**Exercise instructions**
Retype every record exactly. Leave the pictures out.

-=-=-=-=-

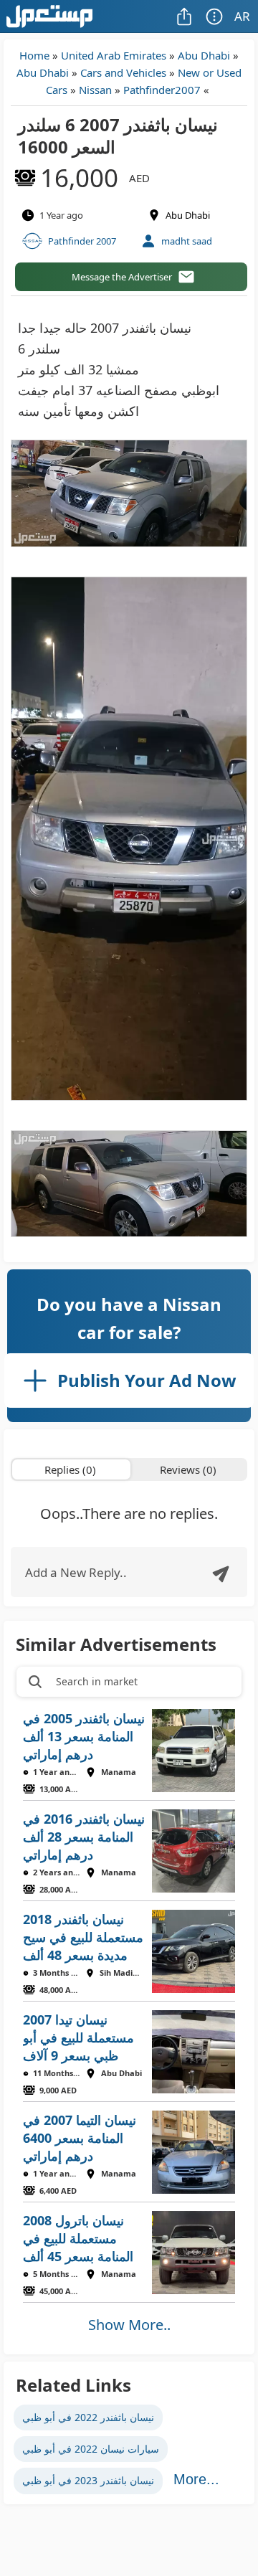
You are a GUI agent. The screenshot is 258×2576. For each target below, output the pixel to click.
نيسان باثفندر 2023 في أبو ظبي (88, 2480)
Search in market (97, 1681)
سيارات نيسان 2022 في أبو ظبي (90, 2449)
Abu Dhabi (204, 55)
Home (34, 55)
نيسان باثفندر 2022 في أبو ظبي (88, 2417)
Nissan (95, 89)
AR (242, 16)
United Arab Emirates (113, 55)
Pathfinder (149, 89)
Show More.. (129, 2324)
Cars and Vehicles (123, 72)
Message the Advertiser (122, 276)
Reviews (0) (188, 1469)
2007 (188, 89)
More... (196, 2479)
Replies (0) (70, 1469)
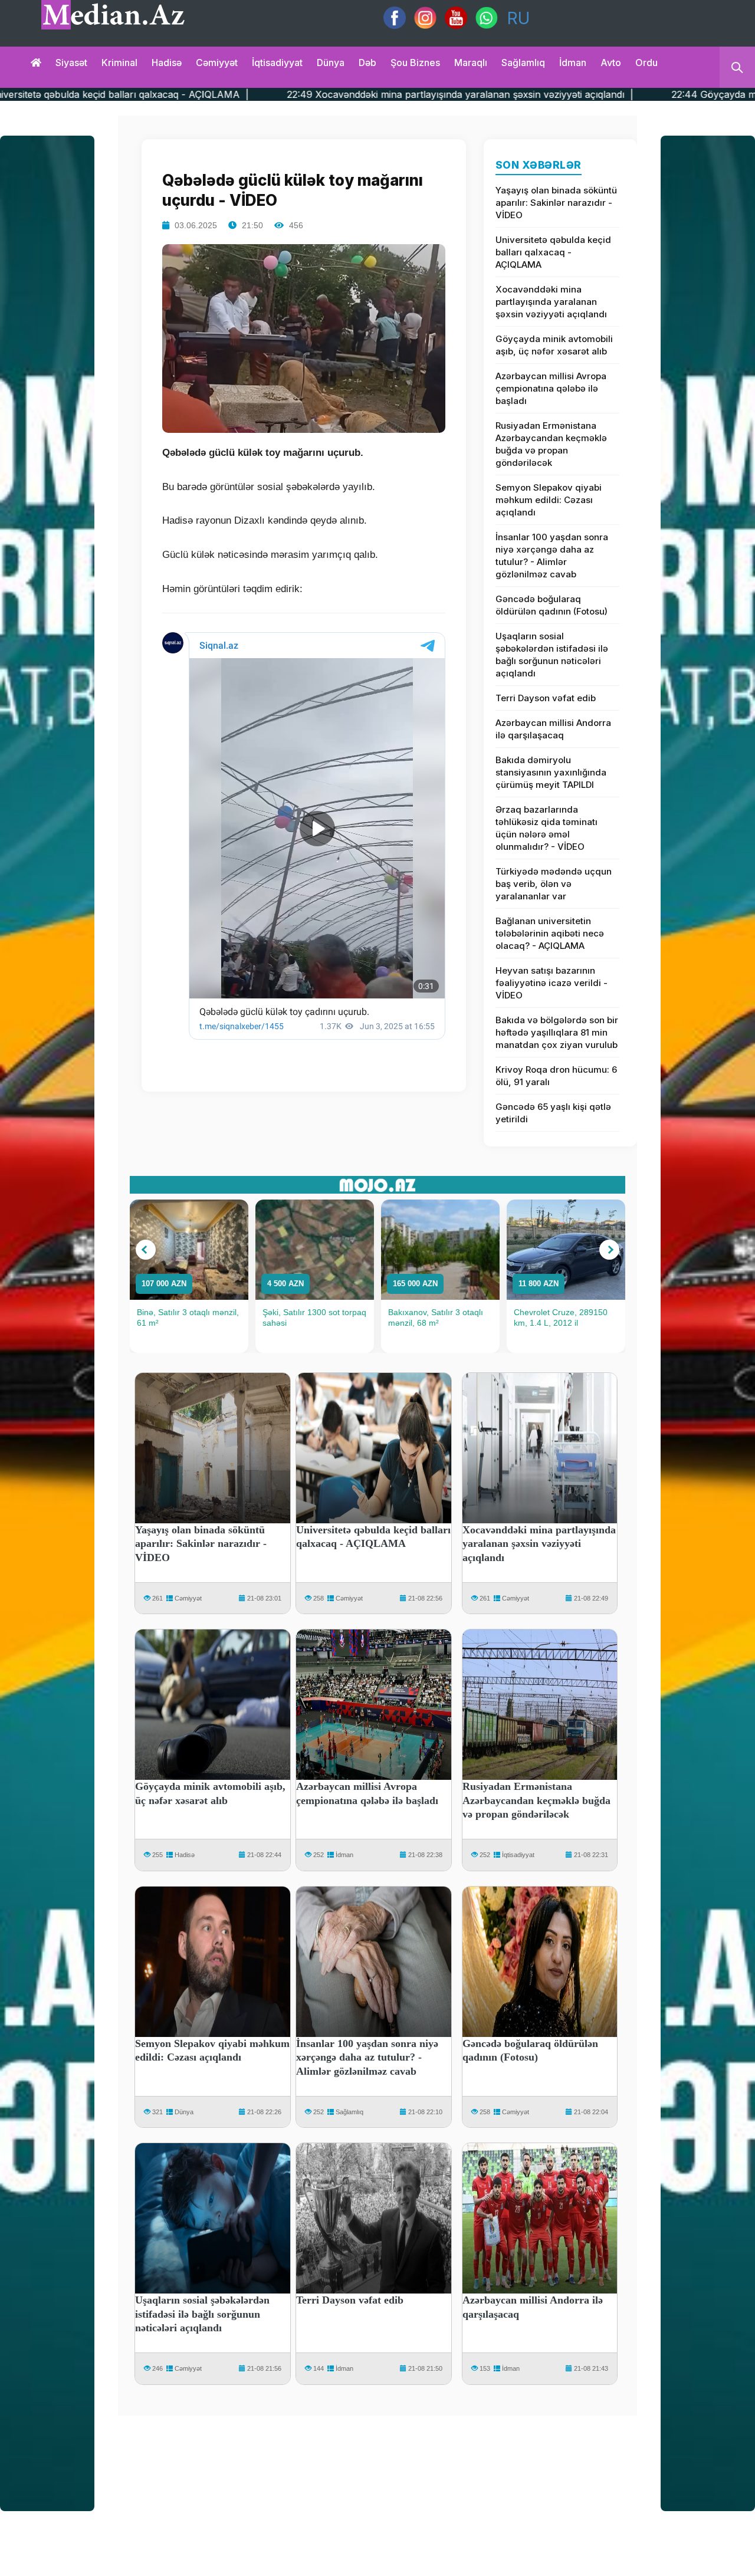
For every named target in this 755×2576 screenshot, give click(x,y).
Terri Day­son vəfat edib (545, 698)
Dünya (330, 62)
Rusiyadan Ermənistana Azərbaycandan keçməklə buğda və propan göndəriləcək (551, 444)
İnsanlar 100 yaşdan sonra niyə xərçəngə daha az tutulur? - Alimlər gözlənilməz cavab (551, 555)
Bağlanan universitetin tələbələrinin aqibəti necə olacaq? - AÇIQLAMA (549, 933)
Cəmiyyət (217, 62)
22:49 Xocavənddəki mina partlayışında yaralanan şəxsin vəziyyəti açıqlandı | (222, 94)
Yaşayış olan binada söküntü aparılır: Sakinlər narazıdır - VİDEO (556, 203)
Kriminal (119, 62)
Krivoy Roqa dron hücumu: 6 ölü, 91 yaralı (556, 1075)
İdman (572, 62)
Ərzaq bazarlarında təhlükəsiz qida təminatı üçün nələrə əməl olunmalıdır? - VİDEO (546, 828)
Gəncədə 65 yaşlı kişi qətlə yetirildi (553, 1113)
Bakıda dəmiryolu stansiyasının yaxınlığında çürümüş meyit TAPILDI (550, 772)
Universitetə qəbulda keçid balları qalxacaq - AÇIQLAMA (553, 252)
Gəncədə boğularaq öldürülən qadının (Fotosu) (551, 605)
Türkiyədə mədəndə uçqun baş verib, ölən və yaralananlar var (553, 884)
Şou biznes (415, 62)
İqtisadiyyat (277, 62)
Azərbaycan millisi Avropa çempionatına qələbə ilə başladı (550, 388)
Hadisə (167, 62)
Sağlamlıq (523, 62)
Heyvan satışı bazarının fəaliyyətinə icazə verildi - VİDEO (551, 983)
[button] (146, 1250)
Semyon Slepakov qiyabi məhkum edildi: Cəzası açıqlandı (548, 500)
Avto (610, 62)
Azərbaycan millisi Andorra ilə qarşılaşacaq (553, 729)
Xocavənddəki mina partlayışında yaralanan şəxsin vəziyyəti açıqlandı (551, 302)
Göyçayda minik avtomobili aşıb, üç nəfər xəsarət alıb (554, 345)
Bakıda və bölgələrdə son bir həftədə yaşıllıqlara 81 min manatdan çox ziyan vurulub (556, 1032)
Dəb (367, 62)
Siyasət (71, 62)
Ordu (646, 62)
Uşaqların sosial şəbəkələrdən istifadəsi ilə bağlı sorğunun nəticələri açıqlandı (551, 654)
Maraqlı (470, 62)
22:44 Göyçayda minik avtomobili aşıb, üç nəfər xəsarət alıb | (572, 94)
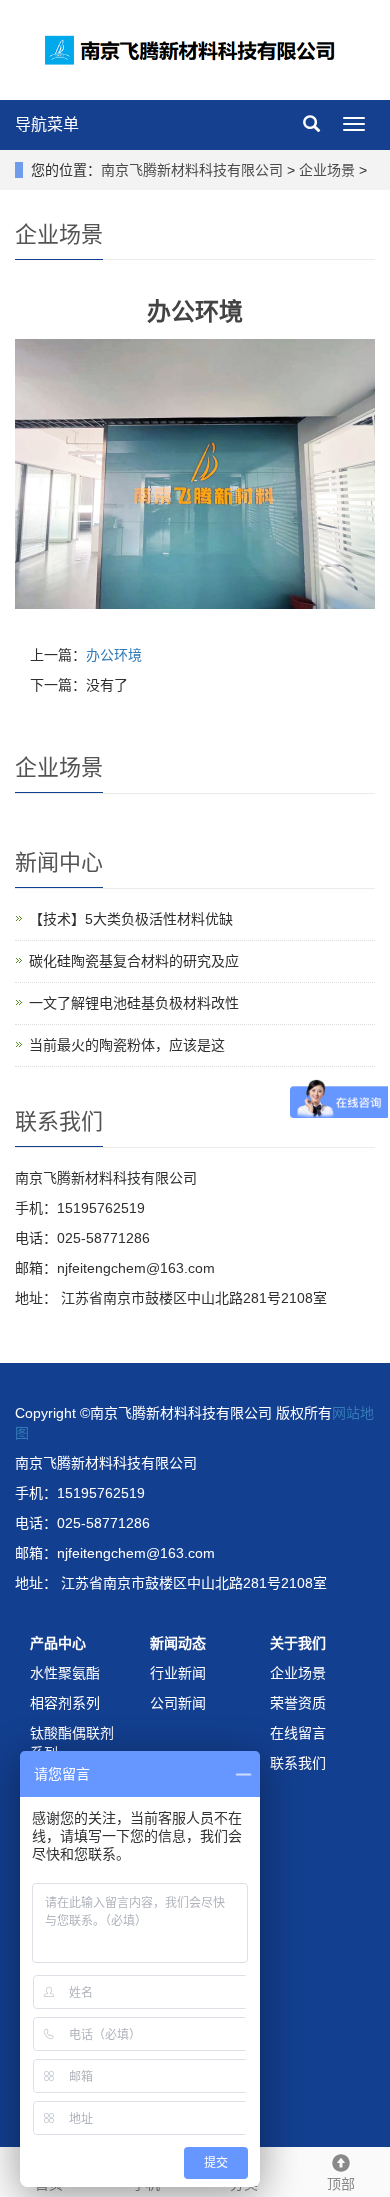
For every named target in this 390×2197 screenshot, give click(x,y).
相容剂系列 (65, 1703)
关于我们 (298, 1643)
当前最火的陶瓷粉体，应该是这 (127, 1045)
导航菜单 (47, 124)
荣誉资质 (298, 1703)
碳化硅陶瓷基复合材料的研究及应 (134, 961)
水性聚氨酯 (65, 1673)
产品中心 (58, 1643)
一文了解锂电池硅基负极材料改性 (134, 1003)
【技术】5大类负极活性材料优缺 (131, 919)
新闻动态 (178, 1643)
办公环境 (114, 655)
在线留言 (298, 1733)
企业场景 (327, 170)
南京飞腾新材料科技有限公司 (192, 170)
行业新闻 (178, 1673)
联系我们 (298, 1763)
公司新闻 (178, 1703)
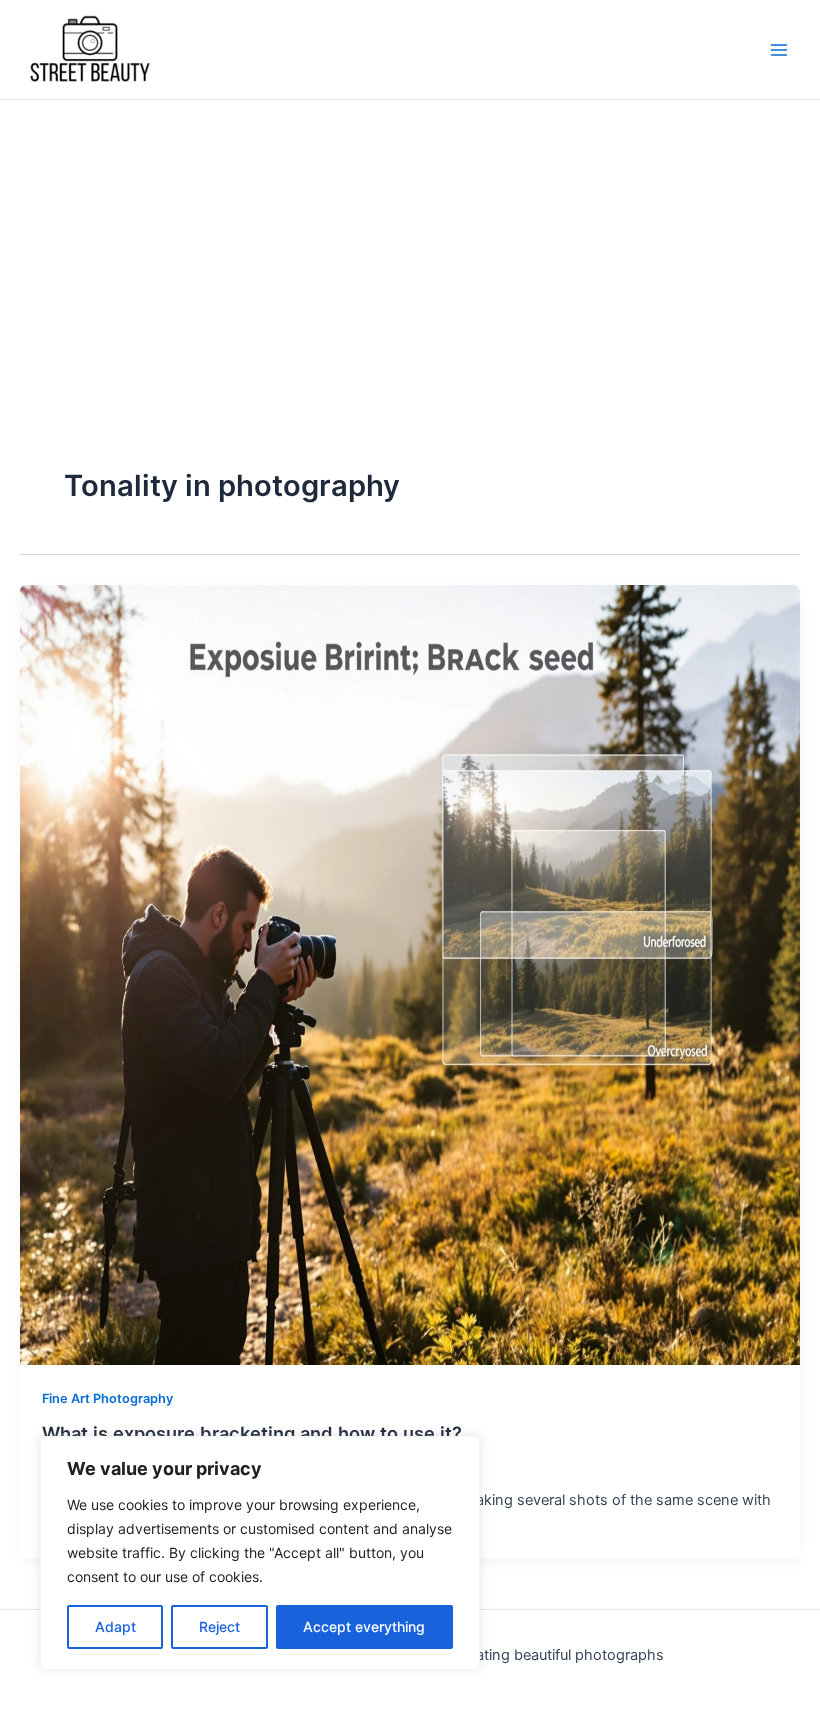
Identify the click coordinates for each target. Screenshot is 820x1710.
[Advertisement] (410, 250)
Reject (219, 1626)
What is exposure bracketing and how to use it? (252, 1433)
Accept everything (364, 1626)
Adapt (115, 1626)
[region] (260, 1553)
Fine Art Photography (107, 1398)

-=-=-=-=-

**Expected answer**
You are a GUI agent. The screenshot is 258×2576. For each target below, output the pixel to click.
نيسان باثفندر 2023 في أبو ظبي (88, 2480)
Search in market (97, 1681)
سيارات نيسان 2022 في أبو ظبي (90, 2449)
Abu Dhabi (204, 55)
Home (34, 55)
نيسان باثفندر 2022 في أبو ظبي (88, 2417)
Nissan (95, 89)
AR (242, 16)
United Arab Emirates (113, 55)
Pathfinder (149, 89)
Show More.. (129, 2324)
Cars and Vehicles (123, 72)
Message the Advertiser (122, 276)
Reviews (0) (188, 1469)
2007 (188, 89)
More... (196, 2479)
Replies (0) (70, 1469)
For every named target in this 755×2576 screenshot, give click(x,y).
Terri Day­son vəfat edib (545, 698)
Dünya (330, 62)
Rusiyadan Ermənistana Azərbaycandan keçməklə buğda və propan göndəriləcək (551, 444)
İnsanlar 100 yaşdan sonra niyə xərçəngə daha az tutulur? - Alimlər gözlənilməz cavab (551, 555)
Bağlanan universitetin tələbələrinin aqibəti necə olacaq? - AÇIQLAMA (549, 933)
Cəmiyyət (217, 62)
22:49 Xocavənddəki mina partlayışında yaralanan şəxsin vəziyyəti açıqlandı | (222, 94)
Yaşayış olan binada söküntü aparılır: Sakinlər narazıdır - VİDEO (556, 203)
Kriminal (119, 62)
Krivoy Roqa dron hücumu: 6 ölü, 91 yaralı (556, 1075)
İdman (572, 62)
Ərzaq bazarlarında təhlükəsiz qida təminatı üçün nələrə əməl olunmalıdır? - VİDEO (546, 828)
Gəncədə 65 yaşlı kişi qətlə yetirildi (553, 1113)
Bakıda dəmiryolu stansiyasının yaxınlığında çürümüş meyit TAPILDI (550, 772)
Universitetə qəbulda keçid balları qalxacaq - AÇIQLAMA (553, 252)
Gəncədə boğularaq öldürülən qadının (Fotosu) (551, 605)
Türkiyədə mədəndə uçqun baş verib, ölən və yaralananlar var (553, 884)
Şou biznes (415, 62)
İqtisadiyyat (277, 62)
Azərbaycan millisi Avropa çempionatına qələbə ilə başladı (550, 388)
Hadisə (167, 62)
Sağlamlıq (523, 62)
Heyvan satışı bazarının fəaliyyətinə icazə verildi - VİDEO (551, 983)
[button] (146, 1250)
Semyon Slepakov qiyabi məhkum edildi: Cəzası açıqlandı (548, 500)
Avto (610, 62)
Azərbaycan millisi Andorra ilə qarşılaşacaq (553, 729)
Xocavənddəki mina partlayışında yaralanan şəxsin vəziyyəti açıqlandı (551, 302)
Göyçayda minik avtomobili aşıb, üç nəfər xəsarət alıb (554, 345)
Bakıda və bölgələrdə son bir həftədə yaşıllıqlara 81 min manatdan çox ziyan vurulub (556, 1032)
Dəb (367, 62)
Siyasət (71, 62)
Ordu (646, 62)
Uşaqların sosial şəbəkələrdən istifadəsi ilə bağlı sorğunun nəticələri açıqlandı (551, 654)
Maraqlı (470, 62)
22:44 Göyçayda minik avtomobili aşıb, üç nəfər xəsarət alıb | (572, 94)
For every named target in this 390×2197 screenshot, give click(x,y).
相容剂系列 (65, 1703)
关于我们 (298, 1643)
当前最火的陶瓷粉体，应该是这 (127, 1045)
导航菜单 (47, 124)
荣誉资质 (298, 1703)
碳化硅陶瓷基复合材料的研究及应 (134, 961)
水性聚氨酯 (65, 1673)
产品中心 (58, 1643)
一文了解锂电池硅基负极材料改性 (134, 1003)
【技术】5大类负极活性材料优缺 (131, 919)
新闻动态 (178, 1643)
办公环境 (114, 655)
在线留言 (298, 1733)
企业场景 (327, 170)
南京飞腾新材料科技有限公司 (192, 170)
行业新闻 (178, 1673)
联系我们 (298, 1763)
公司新闻 (178, 1703)
Identify the click coordinates for each target. Screenshot is 820x1710.
[Advertisement] (410, 250)
Reject (219, 1626)
What is exposure bracketing and how to use it? (252, 1433)
Accept everything (364, 1626)
Adapt (115, 1626)
[region] (260, 1553)
Fine Art Photography (107, 1398)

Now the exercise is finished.